AIM OF THE EXERCISE =
Go through the entries below and say how many lines contain the string "TARJETA"; write only that number.

(Pixel coordinate grounding data)

- - - - -

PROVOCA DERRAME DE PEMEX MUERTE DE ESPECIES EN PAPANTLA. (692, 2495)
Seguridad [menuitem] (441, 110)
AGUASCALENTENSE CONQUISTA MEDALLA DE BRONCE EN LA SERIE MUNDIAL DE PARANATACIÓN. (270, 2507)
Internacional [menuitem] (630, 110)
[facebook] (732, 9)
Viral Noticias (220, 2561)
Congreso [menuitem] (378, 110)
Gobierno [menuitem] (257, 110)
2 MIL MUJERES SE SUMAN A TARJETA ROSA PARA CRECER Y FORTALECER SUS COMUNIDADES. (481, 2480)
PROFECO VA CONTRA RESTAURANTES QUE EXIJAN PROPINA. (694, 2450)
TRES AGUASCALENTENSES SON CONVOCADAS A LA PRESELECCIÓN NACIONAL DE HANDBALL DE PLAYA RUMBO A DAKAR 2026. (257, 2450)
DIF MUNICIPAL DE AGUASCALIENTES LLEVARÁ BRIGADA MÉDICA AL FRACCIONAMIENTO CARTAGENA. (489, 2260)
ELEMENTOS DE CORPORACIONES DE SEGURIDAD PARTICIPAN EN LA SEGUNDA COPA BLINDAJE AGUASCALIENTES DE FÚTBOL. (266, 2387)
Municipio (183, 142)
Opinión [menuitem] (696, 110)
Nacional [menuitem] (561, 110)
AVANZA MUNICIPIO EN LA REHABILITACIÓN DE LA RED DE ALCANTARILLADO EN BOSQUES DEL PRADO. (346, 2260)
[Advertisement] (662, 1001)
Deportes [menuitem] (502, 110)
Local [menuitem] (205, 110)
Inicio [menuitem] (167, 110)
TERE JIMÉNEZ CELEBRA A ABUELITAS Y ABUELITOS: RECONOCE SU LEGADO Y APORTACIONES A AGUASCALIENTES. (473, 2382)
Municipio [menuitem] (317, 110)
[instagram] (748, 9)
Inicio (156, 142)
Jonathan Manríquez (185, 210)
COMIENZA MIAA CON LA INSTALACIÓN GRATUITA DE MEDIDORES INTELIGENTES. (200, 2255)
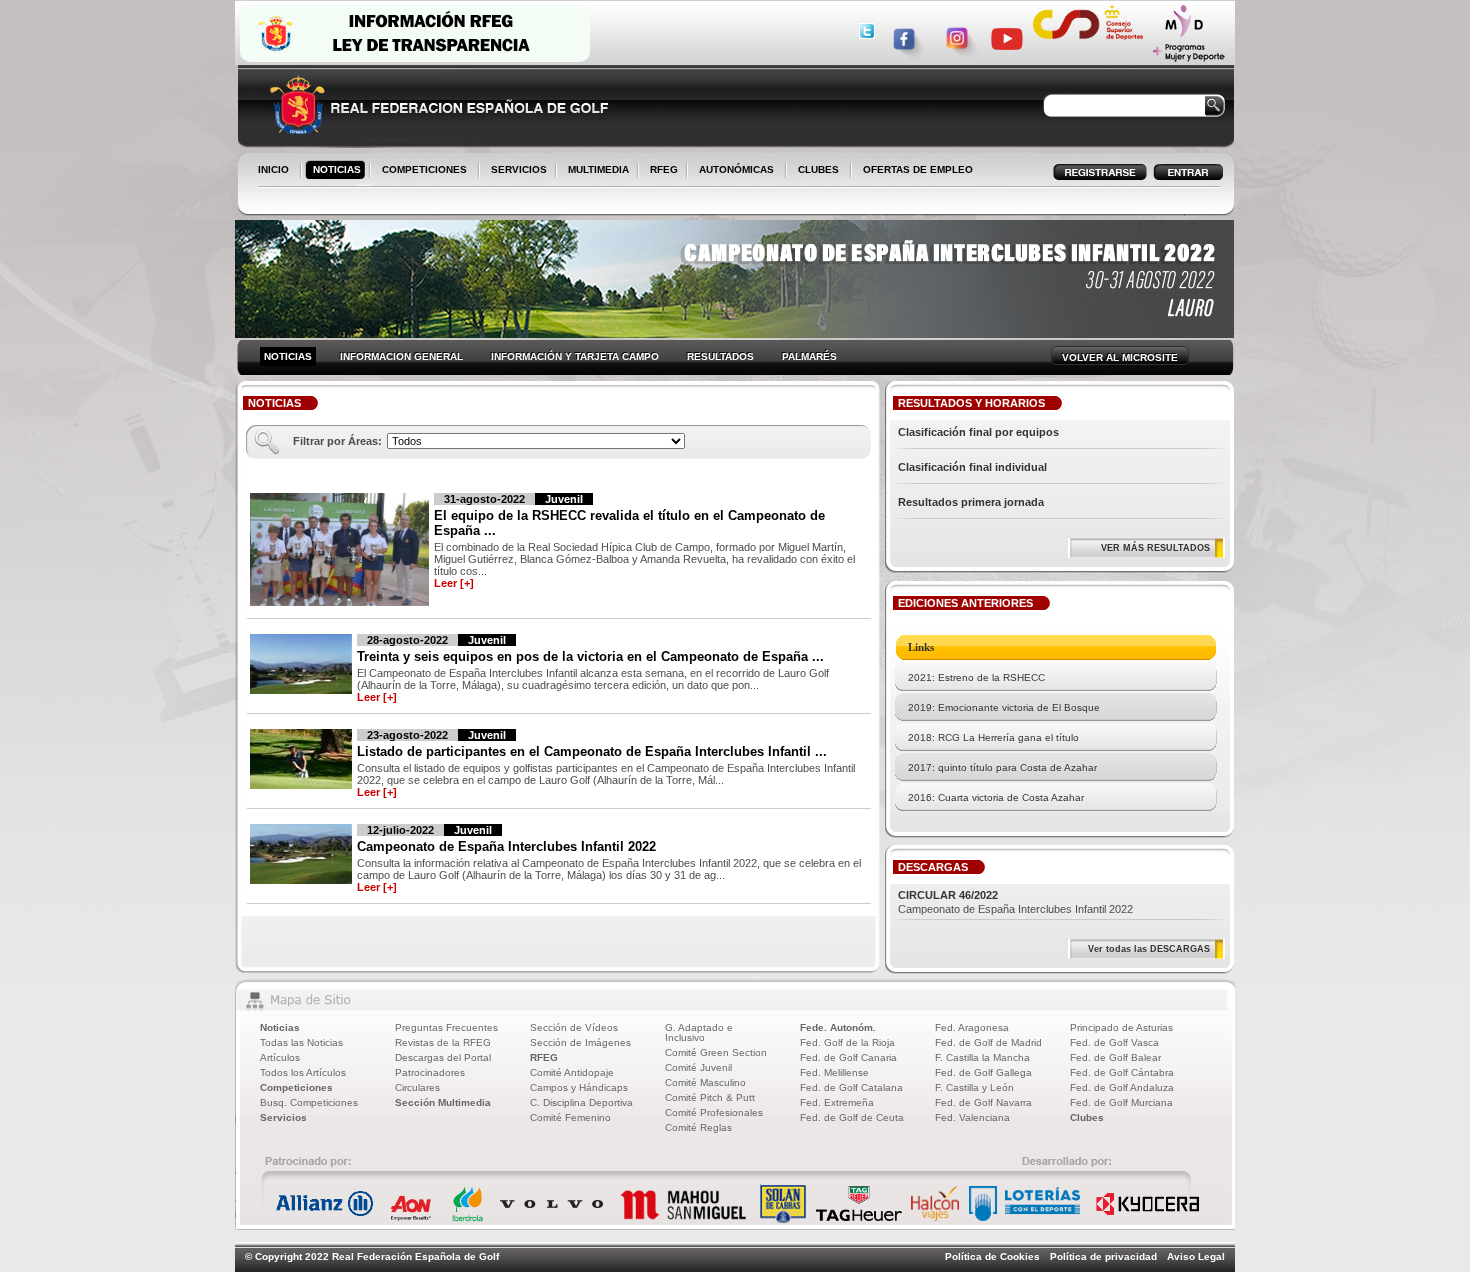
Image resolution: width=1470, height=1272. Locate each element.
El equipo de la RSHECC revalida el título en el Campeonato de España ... (629, 523)
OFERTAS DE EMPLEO (918, 169)
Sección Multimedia (443, 1102)
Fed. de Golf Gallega (983, 1072)
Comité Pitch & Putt (710, 1097)
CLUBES (818, 169)
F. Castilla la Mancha (982, 1057)
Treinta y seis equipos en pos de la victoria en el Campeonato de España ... (590, 656)
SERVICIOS (515, 171)
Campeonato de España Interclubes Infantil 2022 (506, 846)
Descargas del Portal (443, 1057)
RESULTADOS (720, 356)
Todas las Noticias (301, 1042)
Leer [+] (454, 583)
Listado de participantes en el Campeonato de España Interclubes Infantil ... (592, 751)
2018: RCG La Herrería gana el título (993, 737)
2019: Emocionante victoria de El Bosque (1004, 707)
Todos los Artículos (303, 1072)
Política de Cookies (992, 1256)
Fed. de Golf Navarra (983, 1102)
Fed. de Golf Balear (1115, 1057)
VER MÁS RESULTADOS (1155, 548)
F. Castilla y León (974, 1087)
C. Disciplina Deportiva (581, 1102)
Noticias (280, 1027)
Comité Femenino (570, 1117)
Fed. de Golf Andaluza (1122, 1087)
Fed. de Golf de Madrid (988, 1042)
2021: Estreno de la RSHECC (976, 677)
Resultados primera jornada (971, 502)
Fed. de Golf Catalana (851, 1087)
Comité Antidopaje (572, 1072)
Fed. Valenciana (972, 1117)
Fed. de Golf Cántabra (1122, 1072)
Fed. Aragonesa (972, 1027)
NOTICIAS (333, 171)
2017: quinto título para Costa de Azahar (1002, 767)
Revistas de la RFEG (443, 1042)
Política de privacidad (1103, 1256)
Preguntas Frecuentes (446, 1027)
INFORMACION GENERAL (401, 356)
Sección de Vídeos (574, 1027)
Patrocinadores (430, 1072)
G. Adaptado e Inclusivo (699, 1032)
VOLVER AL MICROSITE (1120, 357)
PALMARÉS (809, 356)
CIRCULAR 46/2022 (948, 895)
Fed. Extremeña (837, 1102)
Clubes (1087, 1117)
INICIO (273, 169)
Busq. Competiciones (309, 1102)
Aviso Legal (1196, 1256)
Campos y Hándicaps (579, 1087)
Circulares (417, 1087)
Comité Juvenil (698, 1067)
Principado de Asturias (1121, 1027)
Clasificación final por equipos (978, 432)
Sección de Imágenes (580, 1042)
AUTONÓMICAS (736, 169)
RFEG (660, 171)
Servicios (283, 1117)
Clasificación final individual (972, 467)
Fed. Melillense (834, 1072)
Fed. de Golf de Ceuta (852, 1117)
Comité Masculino (705, 1082)
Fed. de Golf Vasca (1114, 1042)
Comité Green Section (716, 1052)
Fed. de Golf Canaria (848, 1057)
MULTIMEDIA (594, 171)
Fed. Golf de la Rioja (847, 1042)
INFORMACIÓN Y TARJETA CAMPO (575, 356)
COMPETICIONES (424, 169)
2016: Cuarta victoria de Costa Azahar (996, 797)
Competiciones (296, 1087)
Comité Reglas (698, 1127)
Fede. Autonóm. (838, 1027)
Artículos (280, 1057)
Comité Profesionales (714, 1112)
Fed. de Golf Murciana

- - - - -

WRITTEN ANSWER =
2